Sugiri said that Indonesia's population problem was immense, with the number of people growing by about four million each year.

He said that in 2012, the country's population will reach 245 million, up 31 million on a decade ago. The rate of population growth was steeper than in China, whose population of 1.3 billion grew by 73 million people in the past decade.

He said that to help curb population growth, the country's family planning program will seek to raise active members to 28.32 million. "If this target is reached then we are convinced that we can cut down the percentage of the population not receiving family planning services to just 5 percent of fertile couples by 2014," he said.

He estimated that in 2012, there will be 4.5 million pregnant women, and efforts will be made to have all those pregnancies covered by maternity insurance. That would make them new family planning program participants.

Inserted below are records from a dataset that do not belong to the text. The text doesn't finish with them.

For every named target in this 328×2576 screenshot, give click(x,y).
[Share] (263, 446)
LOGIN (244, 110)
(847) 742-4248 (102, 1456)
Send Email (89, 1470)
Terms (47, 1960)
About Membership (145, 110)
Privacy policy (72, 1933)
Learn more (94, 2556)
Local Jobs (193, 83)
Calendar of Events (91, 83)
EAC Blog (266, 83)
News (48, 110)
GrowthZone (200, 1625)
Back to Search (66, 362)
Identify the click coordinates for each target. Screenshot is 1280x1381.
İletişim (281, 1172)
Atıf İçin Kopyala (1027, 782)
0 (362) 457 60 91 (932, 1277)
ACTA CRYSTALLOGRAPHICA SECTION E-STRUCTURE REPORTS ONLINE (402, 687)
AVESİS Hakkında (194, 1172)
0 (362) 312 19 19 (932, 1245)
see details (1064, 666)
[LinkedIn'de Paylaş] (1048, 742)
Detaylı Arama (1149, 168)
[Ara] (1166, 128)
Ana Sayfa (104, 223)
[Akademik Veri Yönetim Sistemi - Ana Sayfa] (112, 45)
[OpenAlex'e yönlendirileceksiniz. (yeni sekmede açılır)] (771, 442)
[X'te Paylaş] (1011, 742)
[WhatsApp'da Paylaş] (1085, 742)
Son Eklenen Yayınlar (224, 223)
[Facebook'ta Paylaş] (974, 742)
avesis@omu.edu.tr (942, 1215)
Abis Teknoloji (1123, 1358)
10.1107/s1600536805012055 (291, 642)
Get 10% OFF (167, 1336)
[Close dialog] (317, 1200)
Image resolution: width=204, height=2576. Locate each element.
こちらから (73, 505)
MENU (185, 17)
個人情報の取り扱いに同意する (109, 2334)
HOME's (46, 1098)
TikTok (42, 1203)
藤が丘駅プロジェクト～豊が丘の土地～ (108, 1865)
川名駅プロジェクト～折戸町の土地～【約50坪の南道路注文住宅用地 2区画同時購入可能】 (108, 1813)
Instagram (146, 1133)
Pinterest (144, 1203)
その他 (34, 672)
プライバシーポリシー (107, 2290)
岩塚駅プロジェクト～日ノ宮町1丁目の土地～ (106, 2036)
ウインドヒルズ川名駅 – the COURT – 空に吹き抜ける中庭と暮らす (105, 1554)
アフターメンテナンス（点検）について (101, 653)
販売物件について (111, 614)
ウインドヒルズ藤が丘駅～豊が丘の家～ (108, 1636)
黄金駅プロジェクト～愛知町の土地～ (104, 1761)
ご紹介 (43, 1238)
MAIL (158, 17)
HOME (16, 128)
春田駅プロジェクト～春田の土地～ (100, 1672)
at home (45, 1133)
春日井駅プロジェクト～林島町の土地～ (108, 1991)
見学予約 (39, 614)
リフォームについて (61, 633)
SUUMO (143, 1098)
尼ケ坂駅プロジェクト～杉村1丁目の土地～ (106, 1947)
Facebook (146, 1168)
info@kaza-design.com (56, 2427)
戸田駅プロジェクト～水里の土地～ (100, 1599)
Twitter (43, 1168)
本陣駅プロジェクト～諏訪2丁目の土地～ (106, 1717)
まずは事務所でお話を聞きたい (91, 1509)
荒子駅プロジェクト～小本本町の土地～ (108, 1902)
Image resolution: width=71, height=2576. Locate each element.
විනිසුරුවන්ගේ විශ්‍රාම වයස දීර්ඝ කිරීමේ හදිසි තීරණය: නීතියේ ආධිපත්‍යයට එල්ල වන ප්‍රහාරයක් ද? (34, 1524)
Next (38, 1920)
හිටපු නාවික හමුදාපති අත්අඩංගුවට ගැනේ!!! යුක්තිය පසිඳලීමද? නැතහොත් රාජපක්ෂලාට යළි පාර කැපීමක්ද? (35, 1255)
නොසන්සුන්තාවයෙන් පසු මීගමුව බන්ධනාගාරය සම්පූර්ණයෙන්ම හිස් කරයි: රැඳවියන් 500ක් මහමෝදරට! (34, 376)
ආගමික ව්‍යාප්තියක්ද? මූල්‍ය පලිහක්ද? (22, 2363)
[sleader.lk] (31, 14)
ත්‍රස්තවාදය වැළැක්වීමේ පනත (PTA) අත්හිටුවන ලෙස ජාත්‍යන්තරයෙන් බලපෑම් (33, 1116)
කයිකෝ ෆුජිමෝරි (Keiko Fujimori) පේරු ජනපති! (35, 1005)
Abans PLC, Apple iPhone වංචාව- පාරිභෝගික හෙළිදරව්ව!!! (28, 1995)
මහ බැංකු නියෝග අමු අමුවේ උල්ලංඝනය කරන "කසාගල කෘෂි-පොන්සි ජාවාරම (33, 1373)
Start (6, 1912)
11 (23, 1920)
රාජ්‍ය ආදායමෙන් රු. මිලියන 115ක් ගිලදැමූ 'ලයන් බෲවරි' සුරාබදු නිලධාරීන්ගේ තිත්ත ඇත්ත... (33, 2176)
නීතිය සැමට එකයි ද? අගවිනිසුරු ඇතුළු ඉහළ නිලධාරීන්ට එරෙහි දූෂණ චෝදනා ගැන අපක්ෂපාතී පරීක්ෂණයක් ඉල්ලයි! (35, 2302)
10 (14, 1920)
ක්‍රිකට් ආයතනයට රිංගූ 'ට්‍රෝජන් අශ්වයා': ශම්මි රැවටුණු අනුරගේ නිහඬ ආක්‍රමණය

The BKKBN, he said, was providing training for 35,000 nurses in the art of inserting and removing intrauterine devices and family planning implants. "Another means is by launching BKKBN TV so that the campaigns of the family planning program can proceed optimally," Sugiri said.

Jufri Yasin, the head of the East Kalimantan provincial chapter of the BKKBN, said that there were 431,338 people participating in the family planning program.

He said that total birth rates in the province had decreased from 4.99 per women in the 1980s to 2.7 per woman now, he said. "We are aiming to further reduce the birth rate to 2.1 per woman by 2014," her said.

He said that to support its program, the provincial chapter has trained 461 nurses and 251 doctors to provide family planning services. It has also trained 425 village heads and 120 public figures as family planning motivators.